# Clayton, North Carolina



## tdsiders (Jan 30, 2013)

Hello from a fellow North Carolinian. Thats great that youre going to carry on the tradition. I just found out from my dad that my great grandfather was a beekeeper. It may be in the blood lol. Im Tim by the way and welcome.


----------



## jeffro0427 (Feb 18, 2013)

Thanks for the reply Tim. I plan on buying a nuc next month and installing them myself without any real prior experience. Everybody i talk to says to join a Beekeepers Association , but i want get started. Got any suggestions for a beginner?


----------



## AmericasBeekeeper (Jan 24, 2010)

Welcome Jeff! I used to be from NC, New Bern and Havelock for many years.


----------



## Lazer128 (Dec 15, 2012)

Welcome to the site!


----------



## Belewsboy (Jun 6, 2012)

Welcome from another Tar Heel! My 18 yr old son enjoys my bees and intends to have hives whenever I can get him to move away! (fat chance).

::::

Given request A
In the records, reproduce the lines starting at "You are a computer-use agent. 1265x628" and ending at "will tap(308, 97).", renaming "checkbox" to "check box" and changing nothing else.
The records that follow have no connection to the Clayton, North Carolina forum thread.

Listed records
::::

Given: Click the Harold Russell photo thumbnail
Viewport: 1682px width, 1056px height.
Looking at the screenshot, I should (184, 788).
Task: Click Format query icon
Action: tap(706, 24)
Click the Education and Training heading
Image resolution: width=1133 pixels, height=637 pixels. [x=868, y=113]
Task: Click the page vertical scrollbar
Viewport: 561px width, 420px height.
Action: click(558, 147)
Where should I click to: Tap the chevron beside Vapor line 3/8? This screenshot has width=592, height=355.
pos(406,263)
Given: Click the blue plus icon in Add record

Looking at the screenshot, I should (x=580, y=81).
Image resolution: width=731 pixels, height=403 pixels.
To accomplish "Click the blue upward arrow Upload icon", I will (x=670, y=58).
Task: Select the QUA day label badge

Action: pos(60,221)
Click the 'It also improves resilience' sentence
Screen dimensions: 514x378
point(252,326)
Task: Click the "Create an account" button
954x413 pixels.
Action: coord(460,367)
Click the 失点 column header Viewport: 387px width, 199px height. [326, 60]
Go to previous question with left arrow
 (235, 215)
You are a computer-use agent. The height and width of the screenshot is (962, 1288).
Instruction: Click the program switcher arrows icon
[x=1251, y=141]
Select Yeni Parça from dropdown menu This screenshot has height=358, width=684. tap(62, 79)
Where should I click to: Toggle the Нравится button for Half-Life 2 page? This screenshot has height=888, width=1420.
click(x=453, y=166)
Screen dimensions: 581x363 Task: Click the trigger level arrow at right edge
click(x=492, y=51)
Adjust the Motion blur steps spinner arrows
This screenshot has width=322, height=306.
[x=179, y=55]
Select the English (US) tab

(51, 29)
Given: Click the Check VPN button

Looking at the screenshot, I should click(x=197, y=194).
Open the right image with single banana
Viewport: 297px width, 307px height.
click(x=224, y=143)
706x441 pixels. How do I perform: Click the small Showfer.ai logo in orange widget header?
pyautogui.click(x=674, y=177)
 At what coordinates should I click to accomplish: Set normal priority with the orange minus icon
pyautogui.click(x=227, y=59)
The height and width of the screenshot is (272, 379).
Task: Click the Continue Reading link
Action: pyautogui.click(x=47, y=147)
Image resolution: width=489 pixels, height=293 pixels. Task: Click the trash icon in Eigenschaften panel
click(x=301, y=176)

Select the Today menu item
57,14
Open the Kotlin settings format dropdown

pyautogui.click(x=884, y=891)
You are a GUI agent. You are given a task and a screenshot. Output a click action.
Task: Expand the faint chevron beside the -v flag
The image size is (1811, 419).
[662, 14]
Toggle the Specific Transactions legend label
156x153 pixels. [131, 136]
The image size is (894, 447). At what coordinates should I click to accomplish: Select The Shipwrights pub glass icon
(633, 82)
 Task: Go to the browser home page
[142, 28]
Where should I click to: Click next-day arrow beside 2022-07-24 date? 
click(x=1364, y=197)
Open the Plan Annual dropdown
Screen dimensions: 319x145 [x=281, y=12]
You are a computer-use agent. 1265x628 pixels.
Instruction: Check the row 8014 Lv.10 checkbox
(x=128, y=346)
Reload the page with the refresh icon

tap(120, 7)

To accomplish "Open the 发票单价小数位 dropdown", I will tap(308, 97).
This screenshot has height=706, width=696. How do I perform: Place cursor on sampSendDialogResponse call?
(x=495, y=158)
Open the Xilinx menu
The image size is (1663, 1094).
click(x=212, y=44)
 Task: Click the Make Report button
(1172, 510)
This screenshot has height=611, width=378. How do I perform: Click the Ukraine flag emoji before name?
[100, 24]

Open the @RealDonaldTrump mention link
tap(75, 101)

::::

Given request B
Continue the Clayton, North Carolina beekeeping thread with the next post after the last reply.

Final result A
You are a computer-use agent. 1265x628 pixels.
Instruction: Check the row 8014 Lv.10 check box
(x=128, y=346)
Reload the page with the refresh icon

tap(120, 7)

To accomplish "Open the 发票单价小数位 dropdown", I will tap(308, 97).

Final result B
Read Michael Bush's Website. http://www.bushfarms.com/bees.htm


----------



## jeffro0427 (Feb 18, 2013)

Well i attended my first beekeeper meeting, and have decided to take the beginner class they offer in Raleigh march 16-17. Then i am going to try and find me a mentor. I hope i can find a mentor but i am not a social butterfly so we will see. To belewsboy i will read the link, and he will move out then youll wish he was at home.lol.. Thanks for all the replies and if anybody knows of somebody close to me willing to mentor it would greatly appreciated. Again thanks and everybody be blessed.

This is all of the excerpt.